(EXCERPT):
* Begin *

# Kawi Terryx



## fstang24 (Jan 9, 2010)

This is one sick sounding teryx, wish my brute sounded like this, like his flag too.....:rockn:


----------



## bruterider27 (Apr 29, 2010)

Wish they had dual exhaust for the brutes


----------



## walker (Apr 5, 2009)

i think thats a dual big gun..


----------



## bigblackbrute (Jun 3, 2009)

yep sounds good. ive gt a big gun on the way for my bruter and i hope it sounds half as good as that. hes gna need a new belt before long.


----------



## Polaris425 (Dec 16, 2004)

I'd probably hate riding with that guy. I can't stand being around people with bad throttle control, always on an off, especially with loud pipes..

WAAAAAA ............ WAAAAAAAAAAAA .......... WAAAA ............. WAAAAAAAAAAAAAAAAAA ............... WAAAAAAAAAAA


Probably why I quit going on big rides. lol I'm turning into an old fart. :nutkick:

It does look cool though, but, I bet it wouldnt hold a candle to Toby's (superbogger750)


----------



## filthyredneck (Feb 10, 2010)

Honestly sounds alot like my brute does (at least the way it sounds to me while I'm riding it...havnt really heard it from a bystanders point of view) ...mine definitely has a very defined lope to it though, but has a similar tone to that. ...I dunno, meangreen360, walker, monsterbrute750, notorious....what do yall think? You've all heard it.


----------



## fstang24 (Jan 9, 2010)

the exhaust on the teryx its not a muzzy or neither a big gun, its a dragonfire dual exhaust system...........


----------



## bshattuck87 (Oct 2, 2009)

It sounds awesome, very similar sounding to a small v8.

Brenton


----------



## DLB (Oct 8, 2009)

Polaris425 said:


> I'd probably hate riding with that guy. I can't stand being around people with bad throttle control, always on an off, especially with loud pipes..
> 
> WAAAAAA ............ WAAAAAAAAAAAA .......... WAAAA ............. WAAAAAAAAAAAAAAAAAA ............... WAAAAAAAAAAA
> (superbogger750)


Couldn't agree more...He's either showing off or he doesn't have a clue how to ride. Nevertheless, it does sound pretty good.


----------



## monsterbrute750 (Apr 13, 2010)

I was actually there on New Years and talked to the guy. There is "Nothing" stock about the motor he is running in that Teryx.
And for those who have ever been to Shiloh Ridge [Alto] those sections he is doing in the video are waaaay more intimidating in person. The video does not do it justice.


----------



## edtman (Jul 4, 2009)

Definately sounds sweet. Is it just me or did it sound like it was working harder than the wheels were turning? I was expecting some serious mud slinging through that slop. Cool vid, thanks.

* End *

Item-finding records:
* Begin *

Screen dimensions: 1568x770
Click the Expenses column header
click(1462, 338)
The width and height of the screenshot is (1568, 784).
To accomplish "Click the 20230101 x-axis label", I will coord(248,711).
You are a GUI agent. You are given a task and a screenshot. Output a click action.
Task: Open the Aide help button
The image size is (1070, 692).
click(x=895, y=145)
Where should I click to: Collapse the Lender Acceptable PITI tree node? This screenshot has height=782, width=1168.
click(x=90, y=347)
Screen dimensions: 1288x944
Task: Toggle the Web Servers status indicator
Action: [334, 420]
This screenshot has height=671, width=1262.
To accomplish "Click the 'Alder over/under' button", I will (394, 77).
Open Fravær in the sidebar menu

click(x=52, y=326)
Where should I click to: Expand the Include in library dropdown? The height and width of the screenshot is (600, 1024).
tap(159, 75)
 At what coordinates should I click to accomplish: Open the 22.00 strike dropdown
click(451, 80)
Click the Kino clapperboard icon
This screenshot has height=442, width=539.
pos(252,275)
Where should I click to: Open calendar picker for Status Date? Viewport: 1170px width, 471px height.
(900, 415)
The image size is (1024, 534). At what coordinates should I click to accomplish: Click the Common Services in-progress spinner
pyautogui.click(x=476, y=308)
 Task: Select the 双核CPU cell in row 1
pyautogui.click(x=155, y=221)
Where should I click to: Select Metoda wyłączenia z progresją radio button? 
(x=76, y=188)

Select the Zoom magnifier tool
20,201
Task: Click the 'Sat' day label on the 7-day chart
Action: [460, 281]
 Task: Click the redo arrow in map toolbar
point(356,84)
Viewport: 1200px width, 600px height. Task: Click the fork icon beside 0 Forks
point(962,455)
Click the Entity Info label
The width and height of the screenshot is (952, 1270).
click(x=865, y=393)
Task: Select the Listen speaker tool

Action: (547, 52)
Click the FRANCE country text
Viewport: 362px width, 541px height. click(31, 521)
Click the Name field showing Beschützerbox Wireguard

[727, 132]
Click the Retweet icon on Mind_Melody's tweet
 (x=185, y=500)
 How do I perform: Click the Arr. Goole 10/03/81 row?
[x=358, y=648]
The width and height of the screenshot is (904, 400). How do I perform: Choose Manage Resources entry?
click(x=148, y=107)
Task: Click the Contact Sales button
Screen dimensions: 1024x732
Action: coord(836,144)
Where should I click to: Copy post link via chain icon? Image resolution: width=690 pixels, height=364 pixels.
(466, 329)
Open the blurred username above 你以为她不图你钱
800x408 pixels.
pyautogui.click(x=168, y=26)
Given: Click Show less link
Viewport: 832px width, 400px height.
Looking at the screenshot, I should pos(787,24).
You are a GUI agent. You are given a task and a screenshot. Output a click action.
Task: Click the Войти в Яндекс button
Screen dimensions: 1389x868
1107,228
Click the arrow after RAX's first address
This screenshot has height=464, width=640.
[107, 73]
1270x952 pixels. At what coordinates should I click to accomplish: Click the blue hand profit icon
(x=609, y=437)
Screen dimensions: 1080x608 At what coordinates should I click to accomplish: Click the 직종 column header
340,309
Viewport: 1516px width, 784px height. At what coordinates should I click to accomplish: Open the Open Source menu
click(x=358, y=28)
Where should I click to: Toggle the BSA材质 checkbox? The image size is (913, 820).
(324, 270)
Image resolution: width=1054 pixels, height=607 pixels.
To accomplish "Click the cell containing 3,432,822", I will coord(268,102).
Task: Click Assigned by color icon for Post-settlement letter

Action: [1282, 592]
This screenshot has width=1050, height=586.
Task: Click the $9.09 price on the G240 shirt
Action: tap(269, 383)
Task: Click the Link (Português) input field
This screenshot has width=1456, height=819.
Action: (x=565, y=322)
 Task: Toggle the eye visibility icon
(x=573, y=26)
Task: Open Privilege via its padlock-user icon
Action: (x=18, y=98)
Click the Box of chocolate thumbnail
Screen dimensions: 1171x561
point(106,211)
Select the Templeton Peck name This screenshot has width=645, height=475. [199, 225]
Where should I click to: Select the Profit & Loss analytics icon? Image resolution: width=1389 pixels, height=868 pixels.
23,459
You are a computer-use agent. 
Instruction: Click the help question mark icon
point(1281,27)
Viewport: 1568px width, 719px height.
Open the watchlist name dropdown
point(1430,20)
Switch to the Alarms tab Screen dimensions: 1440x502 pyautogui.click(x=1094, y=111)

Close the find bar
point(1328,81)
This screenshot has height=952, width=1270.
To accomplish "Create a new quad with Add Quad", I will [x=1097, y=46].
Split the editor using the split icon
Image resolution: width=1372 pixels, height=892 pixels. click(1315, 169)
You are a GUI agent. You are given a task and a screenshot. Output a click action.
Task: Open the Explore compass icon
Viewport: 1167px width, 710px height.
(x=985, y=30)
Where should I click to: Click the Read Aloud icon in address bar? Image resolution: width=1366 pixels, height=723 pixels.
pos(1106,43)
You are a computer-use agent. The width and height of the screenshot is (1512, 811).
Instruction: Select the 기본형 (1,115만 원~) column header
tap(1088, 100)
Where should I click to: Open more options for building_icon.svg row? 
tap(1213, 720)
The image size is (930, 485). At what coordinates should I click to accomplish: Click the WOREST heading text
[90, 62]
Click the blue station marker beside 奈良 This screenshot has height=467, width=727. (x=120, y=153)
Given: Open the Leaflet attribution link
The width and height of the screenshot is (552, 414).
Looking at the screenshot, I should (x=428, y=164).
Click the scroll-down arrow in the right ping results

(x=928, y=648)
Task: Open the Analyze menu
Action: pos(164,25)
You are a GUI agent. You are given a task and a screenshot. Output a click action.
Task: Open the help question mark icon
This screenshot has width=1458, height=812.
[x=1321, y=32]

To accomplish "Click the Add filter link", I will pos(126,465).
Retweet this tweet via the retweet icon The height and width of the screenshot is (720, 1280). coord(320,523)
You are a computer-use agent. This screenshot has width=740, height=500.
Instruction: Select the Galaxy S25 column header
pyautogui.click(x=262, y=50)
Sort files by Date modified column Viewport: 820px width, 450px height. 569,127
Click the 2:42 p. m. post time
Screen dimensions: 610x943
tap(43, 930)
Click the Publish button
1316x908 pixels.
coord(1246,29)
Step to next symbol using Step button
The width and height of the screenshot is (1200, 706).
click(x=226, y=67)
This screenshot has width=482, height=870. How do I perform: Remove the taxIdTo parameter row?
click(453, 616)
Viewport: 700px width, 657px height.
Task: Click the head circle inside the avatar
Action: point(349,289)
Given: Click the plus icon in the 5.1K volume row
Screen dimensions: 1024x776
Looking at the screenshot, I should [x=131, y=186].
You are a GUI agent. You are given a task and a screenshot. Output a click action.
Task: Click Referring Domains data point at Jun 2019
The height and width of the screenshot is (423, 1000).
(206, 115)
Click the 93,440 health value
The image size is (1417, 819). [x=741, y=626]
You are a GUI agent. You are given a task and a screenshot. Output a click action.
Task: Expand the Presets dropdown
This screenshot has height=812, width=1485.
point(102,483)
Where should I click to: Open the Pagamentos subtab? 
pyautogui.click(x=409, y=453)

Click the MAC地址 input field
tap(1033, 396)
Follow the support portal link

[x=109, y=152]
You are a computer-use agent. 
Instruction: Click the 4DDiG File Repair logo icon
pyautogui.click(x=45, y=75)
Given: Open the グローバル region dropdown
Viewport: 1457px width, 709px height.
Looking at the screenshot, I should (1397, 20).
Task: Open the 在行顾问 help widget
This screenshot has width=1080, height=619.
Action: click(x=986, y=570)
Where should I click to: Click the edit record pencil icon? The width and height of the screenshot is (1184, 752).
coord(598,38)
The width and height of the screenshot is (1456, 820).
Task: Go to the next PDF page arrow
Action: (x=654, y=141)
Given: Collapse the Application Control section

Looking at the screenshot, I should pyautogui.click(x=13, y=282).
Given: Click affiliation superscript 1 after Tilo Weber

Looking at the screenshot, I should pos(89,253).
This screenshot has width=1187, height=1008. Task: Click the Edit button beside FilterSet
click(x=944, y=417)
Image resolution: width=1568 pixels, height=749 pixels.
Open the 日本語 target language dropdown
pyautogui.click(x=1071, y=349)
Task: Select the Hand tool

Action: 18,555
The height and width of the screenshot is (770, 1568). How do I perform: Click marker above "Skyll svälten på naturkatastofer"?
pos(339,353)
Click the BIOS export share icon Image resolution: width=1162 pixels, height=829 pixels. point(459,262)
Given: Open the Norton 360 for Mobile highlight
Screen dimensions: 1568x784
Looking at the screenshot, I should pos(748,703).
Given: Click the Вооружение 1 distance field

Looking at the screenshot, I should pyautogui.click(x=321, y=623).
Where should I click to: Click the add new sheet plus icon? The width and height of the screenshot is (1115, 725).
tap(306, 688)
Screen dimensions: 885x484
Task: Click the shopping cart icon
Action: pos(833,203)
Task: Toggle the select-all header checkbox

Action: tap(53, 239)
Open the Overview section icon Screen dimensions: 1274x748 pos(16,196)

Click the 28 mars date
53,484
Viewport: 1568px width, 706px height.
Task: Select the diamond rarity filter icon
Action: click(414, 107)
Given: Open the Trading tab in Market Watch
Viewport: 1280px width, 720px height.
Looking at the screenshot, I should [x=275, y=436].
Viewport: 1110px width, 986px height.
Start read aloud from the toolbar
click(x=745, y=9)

* End *

(ACTIONS TO TAKE):
[a] In the Teryx forum thread, why does Polaris425 say he would probably hate riding with the driver in the video?
[b] According to the Teryx forum thread, what exhaust is on the Teryx?
[c] Write the next post in the Teryx forum thread, picking up after its last reply.

(ANSWERS TO EACH TASK):
[a] He can't stand being around people with bad throttle control who are always on and off the throttle, especially with loud pipes.

[b] A Dragonfire dual exhaust system.

[c]
----------



## Coolwizard (Feb 28, 2009)

edtman said:


> Is it just me or did it sound like it was working harder than the wheels were turning? I was expecting some serious mud slinging through that slop. Cool vid, thanks.


Me too.


----------



## walker (Apr 5, 2009)

everyone knows money makes up for not having brains !!!!!!!! lol


----------



## Big D (Jun 23, 2009)

^^ I must be REALLY smart then


----------



## HondaGuy (Mar 2, 2010)

edtman said:


> Definately sounds sweet. Is it just me or did it sound like it was working harder than the wheels were turning? I was expecting some serious mud slinging through that slop. Cool vid, thanks.


Me three.


----------



## throttlejock27 (May 21, 2010)

sounds alot like my brute with my hmf utility pipe. and yea that guy would be annoying as hell to ride with


----------



## superbogger750 (Jan 8, 2009)

Yes i have to agree a Brute willm never sound like a Teryx. My brute never sounded as sweet as my Teryx. Also if you ever buy a Teryx DONT buy HMF its way to loud and everybody i know is taking them off and either buying a Muzzy or Big Gun.


----------



## rowdy-outty (Jul 28, 2010)

My friend has the Dragonfire exhaust on his Teryx and it sounds exactly like that one.


----------



## countryboy61283 (Mar 20, 2010)

Sounds great but can tell he has no throttle control,


----------



## Bootlegger (Dec 18, 2008)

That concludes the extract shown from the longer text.